Numbers to know: What are construction end-users thinking?

By Joe Salimando

Gilbane, family owned and managed since 1873, includes Gilbane Building Co. and Gilbane Development Co. These companies are into construction and real estate development.

Recently, Gilbane released “Construction Economics: Market Conditions in Construction.” Why look at this? Gilbane represents a major class of end-users of the things distributors sell. What are these customers and end-users talking about out loud?  


 “Standard Escalation Index Tables Will Not Address the Inflection Points in This Unusual Time Period,” reads a sub-heading on page 34 in the report. Certainly, this is an untypical era in construction, but what does that sub-heading mean?

Gilbane explains what it shows in the “How to Use the Above Graph,” and in three pages discussing escalation in 2012-2014.

How to figure a building’s cost before building it

According to the Gilbane piece, “This will be a period of conceptual project budget preparation unlike any we have ever experienced. The critical issue is consideration of project time period being used as the baseline for future projection.

“Any baseline project from either the inflated or the depressed margin pricing era will need special attention to reflect an accurate projection of that project into future cost.”

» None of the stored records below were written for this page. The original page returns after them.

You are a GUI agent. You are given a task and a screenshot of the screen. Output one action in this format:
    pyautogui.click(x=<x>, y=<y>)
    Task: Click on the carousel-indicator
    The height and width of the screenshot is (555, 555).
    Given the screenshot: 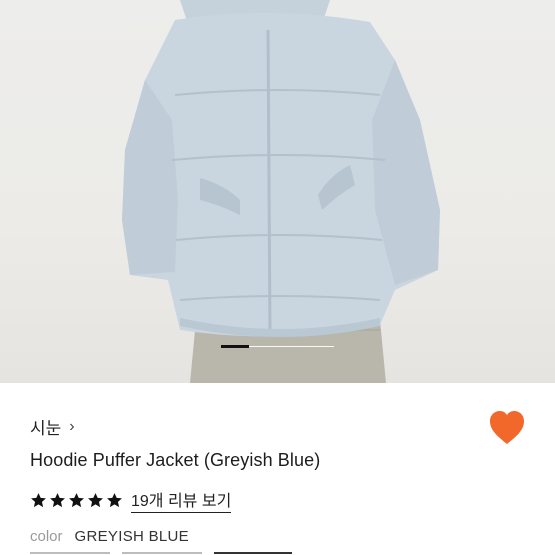 What is the action you would take?
    pyautogui.click(x=278, y=346)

What costs go into a project? The company’s statements:

  • 40% = Labor. “Anticipated labor cost [escalation] of 2% to 3% a year.”
  • 50% = Materials. Escalation = 2% to 3%.
  • Gilbane wants to apply margins “on all costs” (100% of a project’s costs). Escalation: “Anticipate 2%/year increase to margins, unless activity picks up dramatically, then increase rate of margin growth to 3% to 4%.”

Near-term outlook

Escalation by year: 2012 = 4%, 2013 = 5-6%, 2014 = 7%

For 2013, “Assume moderately greater rate of growth in activity, which allows passing along most labor and material costs and increasing margins 2%.”

In 2014—assumed here is a “greater of growth in activity than 2013, which allows passing along all potentially inflationary labor and material costs and increasing margins 2% to 3%.”

Other notes

  1. Pages 1-33 document the construction scene as of late 2011 with plenty of well-sourced data. On construction inflation, the piece quotes Ken Simonson, the AGC economist who also writes for tED magazine and has his “The Data DIGest” posted on
  2. Pages 21-22 cover copper. Of note is the answer to “What affect do copper price changes have on the cost of our projects?” The answer:
    1. “10% of an electrical contract, or 1% of the cost of a project.”
    2. “5% of an HVAC contract, or 0.6%.”
    3. “10% of a plumbing contract, or 0.3”
    4. “…therefore, a 25% increase in the cost of copper will increase the cost of a project by 0.5%.”